_Aufgabe 1_
Schreibe aus dem Textauszug den Abschnitt ab, der mit den Worten um "Dominosteine ab Oktober" einsetzt und mit "nicht viel hält." schließt.
_Aufgabe 2_
Aus welcher Stadt kommt der Benediktiner Pater Dieter Haite laut dem Textauszug?
_Aufgabe 3_
Gib für jede der folgenden Aussagen an, ob sie mit dem Textauszug übereinstimmt, und nenne jeweils die entscheidenden Worte als wörtliches Zitat: (a) Das Stadtgespräch im Erfurter Kaufhaus war bereits das fünfte. (b) Wolf Wagner nennt drei Trends als Ursache für die Veränderungen. (c) Ursprünglich endete das Fest mit Maria Lichtmess.

Dominosteine ab Oktober

Eine Diskussion in Erfurt über die Veränderungen in der Advents- und Weihnachtszeit

Erfurt (mh) -Pater Dieter Haite isst Dominosteine nicht erst zu Weihnachten sondern schon ab Oktober. Mit diesem Geständnis sorgte der Benediktiner aus Hannover für allgemeine Erleichterung unter den Zuhörern beim inzwischen fünften Stadtgespräch im Erfurter Karstadt- Kaufhaus, veranstaltete vom Katholischen Forum im Land Thüringen und dem Kaufhaus. Offensichtlich kann so mancher den Verlockungen des weihnachtlichen Gebäcks auch nicht widerstehen. Für Haite aber ist dieses Dominostein-Essen noch etwas anderes. Er will damit sagen, dass er von den moralisierenden Forderungen mancher Kirchenvertreter zur Rettung von Advent und Weihnachten nicht viel hält.

Dass das Weihnachtsfest im Wandel begriffen ist, steht für die Jenaer Brauchtumsforscherin Christel Köhle-Hezinger fest. Aus der privaten Familienfeier werde zunehmend ein öffentliches Fest. "Weihnachten in der Stube wird abgelöst. Gesucht wird auch zu diesem Fest das Partyerlebnis." Ein Beispiel dafür seien die glühweinseligen Feiern auf den Weihnachtsmärkten. Diese Entwicklung sei zunächst genauso wenig negativ wie ein anderer Trend: "Das Weihnachtsgefühl ist dabei, die alte weihnachliche Zeit wieder abzudecken." Ein Beleg dafür sei etwa der weihnachliche Lichterschmuck in und an den Häusern. Ursprünglich begann die auf Weihnachten vorbereitende Zeit am Martinstag (11. November), und das Fest endete mit Maria Lichtmess (heute Darstellung des Herrn am 2. Februar).

Als Ursache für die Veränderungen macht der Erfurter Gesellschaftswissenschaftler Wolf Wagner zwei Trends verantwortlich: Modernisierung und Ökonomisierung. Während in traditionellen Gesellschaften Feste den Kontrast zum Alltag bildeten, würden heute diese Kontraste abgeschafft. "Der Sonntag wird zum Arbeits- und damit zum Werktag. Aber auch der Werktag wird zum Festtag, an dem ich mir -angeregt von der Werbewirtschaft -etwas Besonderes leiste."

Dieses Leben ohne Kontraste beginne schon damit, dass Licht und Wärme im Gegensatz für den Menschen früherer Jahrhunderte heute und hierzulande immer und überall verfügbar sind, sagte Köhle-Hezinger. Die auf dem Kreislauf der Natur beruhenden Rhythmen könne der Mensch so nicht mehr wahrnehmen. "Es bringt aber auch nichts, sie künstlich wieder herzustellen", sagt Köhle-Hezinger. Deshalb seien die Appellen "Bitte fangt erst am ersten Advent an!" wenig nützlich.

_Gespeicherte Zeilen_
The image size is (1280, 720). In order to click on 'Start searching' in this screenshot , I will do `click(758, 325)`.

==

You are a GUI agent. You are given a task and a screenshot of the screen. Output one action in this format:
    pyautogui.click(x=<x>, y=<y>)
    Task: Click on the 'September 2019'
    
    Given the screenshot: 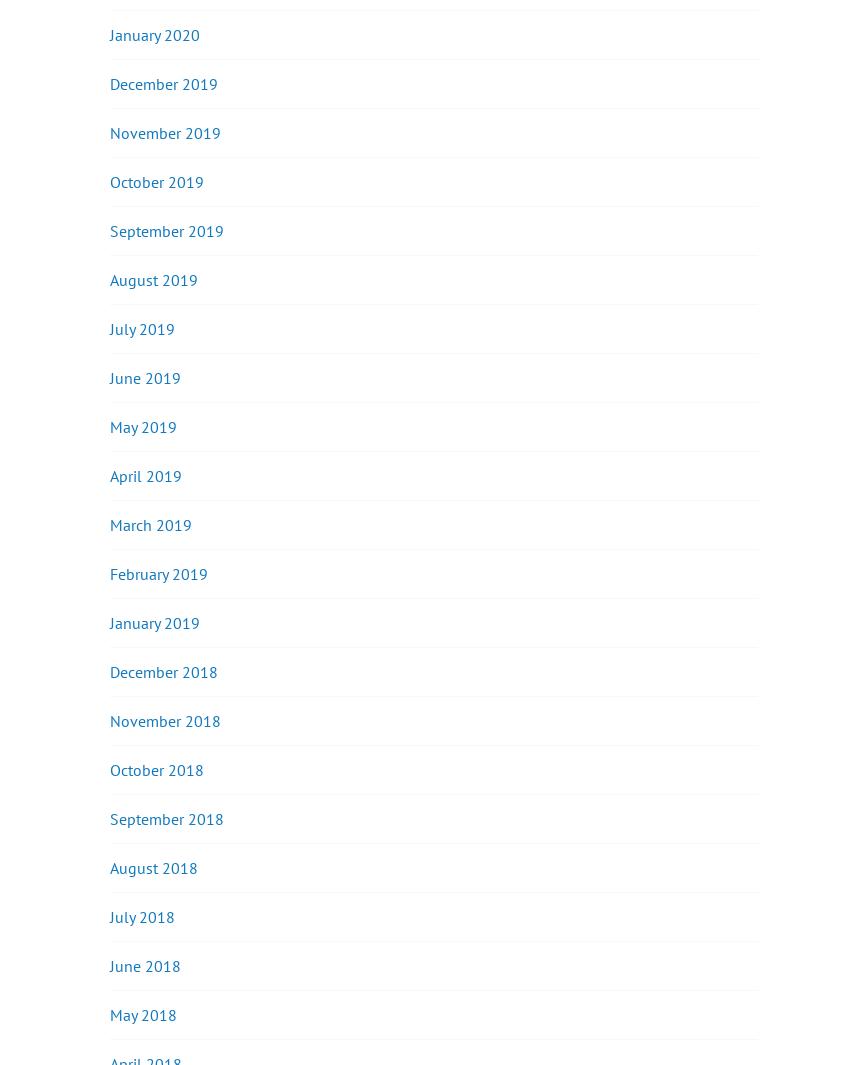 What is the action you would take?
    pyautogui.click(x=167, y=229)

_Antwort 1_
Dominosteine ab Oktober

Eine Diskussion in Erfurt über die Veränderungen in der Advents- und Weihnachtszeit

Erfurt (mh) -Pater Dieter Haite isst Dominosteine nicht erst zu Weihnachten sondern schon ab Oktober. Mit diesem Geständnis sorgte der Benediktiner aus Hannover für allgemeine Erleichterung unter den Zuhörern beim inzwischen fünften Stadtgespräch im Erfurter Karstadt- Kaufhaus, veranstaltete vom Katholischen Forum im Land Thüringen und dem Kaufhaus. Offensichtlich kann so mancher den Verlockungen des weihnachtlichen Gebäcks auch nicht widerstehen. Für Haite aber ist dieses Dominostein-Essen noch etwas anderes. Er will damit sagen, dass er von den moralisierenden Forderungen mancher Kirchenvertreter zur Rettung von Advent und Weihnachten nicht viel hält.

_Antwort 2_
Aus Hannover.

_Antwort 3_
(a) Ja: "beim inzwischen fünften Stadtgespräch"
(b) Nein: "zwei Trends verantwortlich: Modernisierung und Ökonomisierung"
(c) Ja: "das Fest endete mit Maria Lichtmess"